In mid-2017, the world was struck by the leaking of financial documents called Paradise Papers that revealed the secret investments of rich people around the world, including rich people in Indonesia, in the tax haven area through the Offshore Financial Centers (OFCs). The negative image as money launderers has been attached to OFCs, but not all OFCs can be used for money laundering because there are still those who apply strict supervision by undergoing proper due diligence to their customers.

What is due diligence? In the business world, due diligence can be interpreted as a thorough business investigation conducted before a company arrives at a decision (investment, sales, and purchases). The purpose of due diligence is to measure business risk.

In the above case study, OFCs conducting due diligence to their prospective customers attempt to measure the risk of money laundering. For OFCs who run tight supervision over money laundering practice, high-risk customer will not be a favor for their service.

As an example, a company certainly does not want to find the fact that a supplier they cooperate with has a legal problem with its customers after both parties signed the contract. Similarly, they do not want to find bunch of hidden tax bills that were not reported earlier by the acquired company. To avoid such unfavorable scenarios, it is necessary for a company to conduct due diligence before finalizing a transaction.

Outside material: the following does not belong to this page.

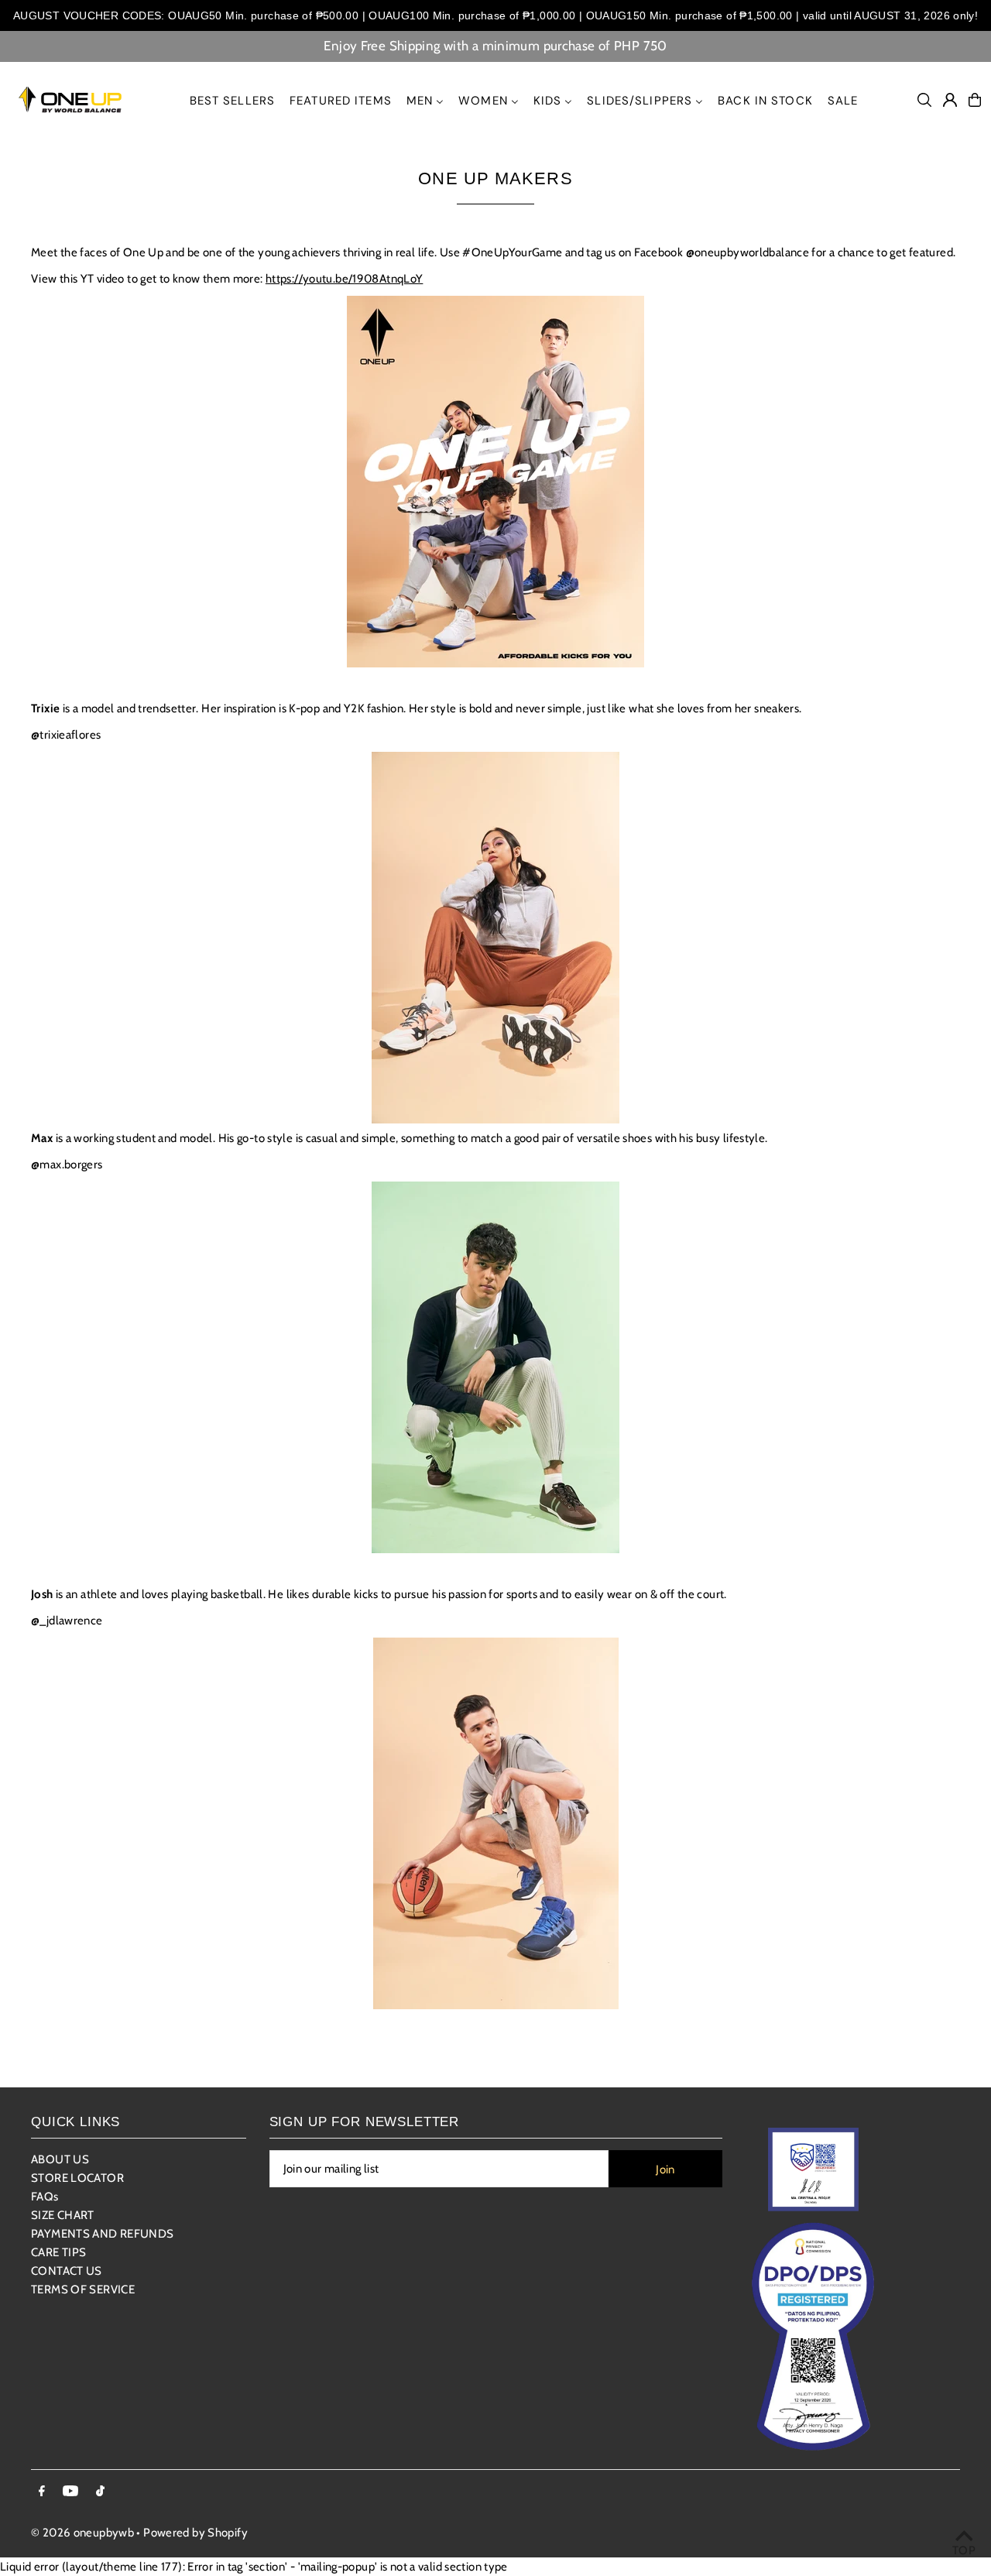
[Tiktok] (100, 2492)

Basically, due diligence process in business is applied in two main situations:

  1. Transactions involving the sale and purchase of products or services.

Due diligence in this business situation is aimed to get details of whom the company sells or buys products or services and avoid any kind of fraud that may occur and harm both parties. Due diligence is conducted by checking through all documents from both parties related to the sale and purchase agreement, which include inventory list, customer list, lease contract, financial claim, and other necessary documents.

  1. Transactions involving acquisitions, mergers and cooperation with other parties.

Due diligence in merger or acquisition transactions is done more comprehensively by investigating the company’s track record of past operations and prospects. That way, it can be determined how long the company has been operating and the potentials it hold in the future.